Wednesday, June 24, 2026

China's Fund Industry Hits 85 Trillion Yuan, Global No. 2

Valyrian News Network 4 min read

China’s Fund Industry Hits 85 Trillion Yuan, Global No. 2

China’s fund industry has reached a total asset management scale exceeding 85 trillion yuan (approximately $11.7 trillion), making it the second-largest fund market globally, according to an announcement by China Securities Regulatory Commission (CSRC) Chairman Wu Qing at the 4th Member Representative Conference of the Asset Management Association of China (AMAC) on June 6.

The milestone caps nearly three decades of development since the establishment of China’s first batch of public fund management companies in 1998, known as the “old ten.” Wu Qing described the industry’s journey as “extraordinary and remarkable,” noting that the sector now serves over 860 million investors with a penetration rate of 60 percent, as Wall Street CN reported.

Record-Breaking Scale and Growth

The 85 trillion yuan figure encompasses both public funds (gongmu jijin) and private funds (simu jijin). Public funds alone have exceeded 39 trillion yuan in scale, while private securities funds have surpassed 7.8 trillion yuan — nearly doubling from the end of the 13th Five-Year Plan period.

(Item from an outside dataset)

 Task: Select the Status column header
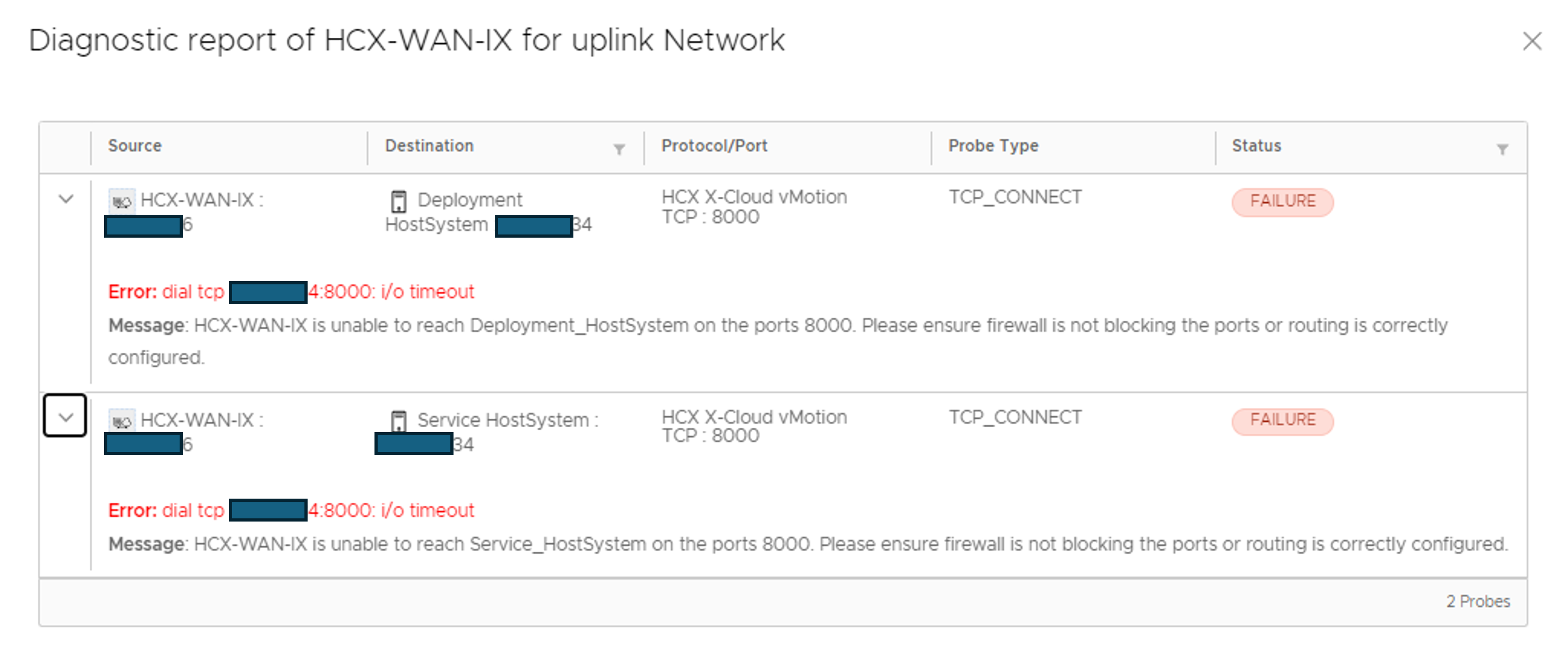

Over the past five years, the fund industry’s stock investment grew 41 percent to reach 13.4 trillion yuan, with funds now holding 13.7 percent of the A-share circulating market value. Public funds distributed 2.5 trillion yuan in dividends and generated 3.6 trillion yuan in profits for investors over the same period.

Regulatory Transformation Underway

Wu Qing’s speech signaled a significant shift in regulatory priorities, emphasizing that the industry must move from a “scale-focused” to a “return-focused” model. He warned against what he called chronic problems such as “betting on specific sectors, style drift, and high-position issuance,” urging the industry not to return to “the old path of chasing scale and making quick money.”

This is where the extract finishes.